Regulation (EU) 2024/1689, the European Artificial Intelligence Act, entered into force on 1 August 2024 and applies in full to high-risk AI systems from 2 August 2026 under Art. 113. The text lists twelve cumulative obligations for providers in Articles 8 to 17 and adds further duties for deployers in Article 26 and for fundamental-rights impact assessments in Article 27. The Act references EUR 35 million or 7 percent of global annual turnover as the upper fine bracket for prohibited practices under Art. 99 and EUR 15 million or 3 percent for breaches concerning high-risk systems. Market surveillance authorities are designated under Art. 70 and have the power to order corrective action, withdrawal, or recall.

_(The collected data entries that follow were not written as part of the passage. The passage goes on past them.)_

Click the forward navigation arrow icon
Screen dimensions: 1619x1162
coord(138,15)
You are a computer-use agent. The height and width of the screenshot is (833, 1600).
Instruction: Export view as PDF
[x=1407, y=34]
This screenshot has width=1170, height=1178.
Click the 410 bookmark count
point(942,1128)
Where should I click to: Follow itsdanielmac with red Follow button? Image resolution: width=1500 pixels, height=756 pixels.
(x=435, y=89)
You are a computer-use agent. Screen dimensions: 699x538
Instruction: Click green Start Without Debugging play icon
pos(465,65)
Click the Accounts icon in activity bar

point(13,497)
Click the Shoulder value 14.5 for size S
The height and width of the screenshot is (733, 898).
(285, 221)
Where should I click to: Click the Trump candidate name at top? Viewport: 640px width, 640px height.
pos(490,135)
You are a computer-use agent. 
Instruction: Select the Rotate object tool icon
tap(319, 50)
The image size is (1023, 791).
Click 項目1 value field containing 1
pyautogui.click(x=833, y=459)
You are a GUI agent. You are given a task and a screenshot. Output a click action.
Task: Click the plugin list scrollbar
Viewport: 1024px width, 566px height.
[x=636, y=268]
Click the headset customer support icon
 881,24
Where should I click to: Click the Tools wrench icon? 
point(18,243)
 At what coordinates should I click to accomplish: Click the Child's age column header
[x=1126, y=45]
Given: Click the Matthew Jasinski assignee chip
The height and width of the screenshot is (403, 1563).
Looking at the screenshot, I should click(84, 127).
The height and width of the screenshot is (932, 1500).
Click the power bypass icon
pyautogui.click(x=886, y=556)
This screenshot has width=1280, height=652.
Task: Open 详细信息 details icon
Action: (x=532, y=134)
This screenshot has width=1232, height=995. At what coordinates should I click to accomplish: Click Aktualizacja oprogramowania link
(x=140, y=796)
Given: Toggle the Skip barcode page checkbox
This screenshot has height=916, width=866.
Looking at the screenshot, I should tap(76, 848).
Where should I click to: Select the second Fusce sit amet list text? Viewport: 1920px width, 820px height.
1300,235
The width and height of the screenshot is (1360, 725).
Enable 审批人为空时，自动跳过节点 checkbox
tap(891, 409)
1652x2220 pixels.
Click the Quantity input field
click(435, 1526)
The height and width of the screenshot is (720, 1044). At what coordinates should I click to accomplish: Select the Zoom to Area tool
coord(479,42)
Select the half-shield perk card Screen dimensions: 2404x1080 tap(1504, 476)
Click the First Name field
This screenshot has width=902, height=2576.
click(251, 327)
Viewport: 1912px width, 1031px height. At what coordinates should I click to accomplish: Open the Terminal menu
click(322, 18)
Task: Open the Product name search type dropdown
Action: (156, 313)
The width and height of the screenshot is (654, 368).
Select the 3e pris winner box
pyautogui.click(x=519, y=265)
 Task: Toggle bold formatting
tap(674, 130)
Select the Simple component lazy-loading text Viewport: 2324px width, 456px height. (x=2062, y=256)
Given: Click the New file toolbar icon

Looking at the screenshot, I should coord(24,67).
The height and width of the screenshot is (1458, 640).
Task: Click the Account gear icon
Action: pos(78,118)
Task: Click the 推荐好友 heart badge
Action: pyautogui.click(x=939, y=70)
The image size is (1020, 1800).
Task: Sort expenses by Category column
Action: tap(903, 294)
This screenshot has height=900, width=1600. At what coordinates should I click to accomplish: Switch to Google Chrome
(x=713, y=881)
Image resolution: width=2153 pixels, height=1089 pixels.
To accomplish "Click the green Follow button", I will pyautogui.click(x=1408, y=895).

This article is written for compliance officers, product leaders, and works councils that must operationalise these duties before the deadline. You will learn how Annex III classification works, which technical documentation Annex IV mandates, what a risk management system under Art. 9 must contain, how human oversight under Art. 14 is designed, and what the conformity assessment route under Art. 43 looks like in practice. CIVAC operates as a Compliance-Plattform und Officer-as-a-Service: you can license the workspace for your internal officers, or you can mandate our officers to take the role. Either way, the obligations under the AI Act become traceable artefacts in a single ledger rather than scattered spreadsheets across product, legal, and engineering teams.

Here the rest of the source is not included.